Mein Tipp wäre: Es muss angepasst bzw. komplett neu entwickelt werden, um auf einem aktuellen System laufen zu können. Wenn das ne echte DOS-Anwendung ist, wovon ich jetzt mal ausgehe, dann ist die 16-Bit. Das ist auch der Grund, warum es auf x86-64 nicht mehr läuft: Da ist der DOS-Kompatibilitätsmodus nämlich (glücklicherweise - okay hier wohl nicht ^^) dem Rotstift zum Opfer gefallen!


----------



## Bauer87 (29. März 2010)

Wen man alle Einzelbilder hätte wäre es eigentlich nicht schwer, was daraus zu machen. Allerdings gibt es tatsächlich eine „große Erfindung“ aus Europa: Das Urheberrecht.


----------



## midnight (29. März 2010)

mapLayer schrieb:


> Ich wende mich an euch, weil ich Denke und Hoffe, das man mir Hier am ehesten helfen kann.
> Ich würde gerne wissen ob es irgendwie möglich ist Johny Castaway( den *Urzeitscreensaver*) unter 64 bit Windows 7 zu betreiben?

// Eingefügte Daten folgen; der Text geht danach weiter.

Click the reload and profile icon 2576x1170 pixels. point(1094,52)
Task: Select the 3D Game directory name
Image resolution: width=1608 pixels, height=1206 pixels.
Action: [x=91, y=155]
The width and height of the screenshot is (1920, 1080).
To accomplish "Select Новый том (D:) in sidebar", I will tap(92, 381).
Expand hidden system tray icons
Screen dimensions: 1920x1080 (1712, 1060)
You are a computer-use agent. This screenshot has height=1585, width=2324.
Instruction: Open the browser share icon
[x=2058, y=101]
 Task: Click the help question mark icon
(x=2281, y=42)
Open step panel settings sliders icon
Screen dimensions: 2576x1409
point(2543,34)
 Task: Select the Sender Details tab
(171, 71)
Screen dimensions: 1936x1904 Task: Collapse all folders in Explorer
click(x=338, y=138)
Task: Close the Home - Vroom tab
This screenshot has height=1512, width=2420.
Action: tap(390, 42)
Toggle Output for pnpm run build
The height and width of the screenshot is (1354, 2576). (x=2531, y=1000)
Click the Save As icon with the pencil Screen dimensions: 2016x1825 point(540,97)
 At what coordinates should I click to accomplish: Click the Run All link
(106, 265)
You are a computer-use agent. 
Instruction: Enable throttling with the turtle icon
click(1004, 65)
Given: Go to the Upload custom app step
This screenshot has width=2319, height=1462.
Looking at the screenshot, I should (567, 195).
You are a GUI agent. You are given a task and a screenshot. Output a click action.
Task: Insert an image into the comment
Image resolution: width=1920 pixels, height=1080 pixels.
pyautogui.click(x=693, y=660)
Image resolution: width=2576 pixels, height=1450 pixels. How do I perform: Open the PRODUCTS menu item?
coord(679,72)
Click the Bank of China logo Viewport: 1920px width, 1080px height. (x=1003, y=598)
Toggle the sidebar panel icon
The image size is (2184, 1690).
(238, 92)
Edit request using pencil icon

Oder ob Jemand das Programm (wenn möglich) irgendwie Lauffähig machen könnte
> Wäre voooll Toll von euch
> Johnny Castaway's Links



Also so weit liegt 1993 nun nicht zurück 

so far


----------



## n0stradamus (29. März 2010)

Habe gerade die 32-bit XP Version auf der Anbieterseite angeschaut.
Ergebnis: BSOD 
Wie man das portieren könnte...keine Ahnung.
Mit den einzelnen Bildern ginge das bestimmt(gibt einige YouTube-Videos) allerdings gibts ja ein Urheberrecht, wie schon gesagt. Man könnte sich ja mit dem Programmierer in Verbindung setzen, ich glaube kaum dass er etwas gegen eine Portierung auf ein neueres Betriebssytem hat


----------



## mapLayer (29. März 2010)

Hmm ich sehe schon ich werd das wohl nicht schaffen
Ja für mich ist das indirekt ein Urzeitscreensaver (bin selber erst 16) also das gabs bei dem ersten PC von meinem Dad und ich hab dem Screensaver so gerne zugeschaut
Trotzdem Danke<3


----------



## Genghis99 (30. März 2010)

Guckst du : http://web.onetel.net.uk/~gnudawn/johnny/#freecopy


Ahso - Definitiv - es gibt keine Möglichkeit, den 16-Bit Screensaver unter einem 64 Bit OS zu verwenden.


----------



## Bauer87 (30. März 2010)

Naja, in einer DOSbox könnte es gehen… Ist aber dann kein Screensaver mehr, man muss es dann manuell anschauen.


----------



## bingo88 (30. März 2010)

Ja, das könnte funktionieren. Evtl. kann man ja die DOSBox auf Fullscreen schalten


----------



## Khazad (1. April 2012)

auch auf der DosBox lässt es sich nicht starten 

hat da jemand eine andere Idee um es wenigstens auf einem 64 bit System starten zu können... ?


----------



## Olstyle (1. April 2012)

Ihn sich einfach mal an gucken ist nicht soo schwer:
"Beliebiges" 32bit oder 16bit Microsoft Betriebssystem unter einer beliebigen VM starten(z.B. Virtualbox kostet ja nichts, oder wenn man eh den XP Mode von Win7 hat dann halt den) und Installieren.


----------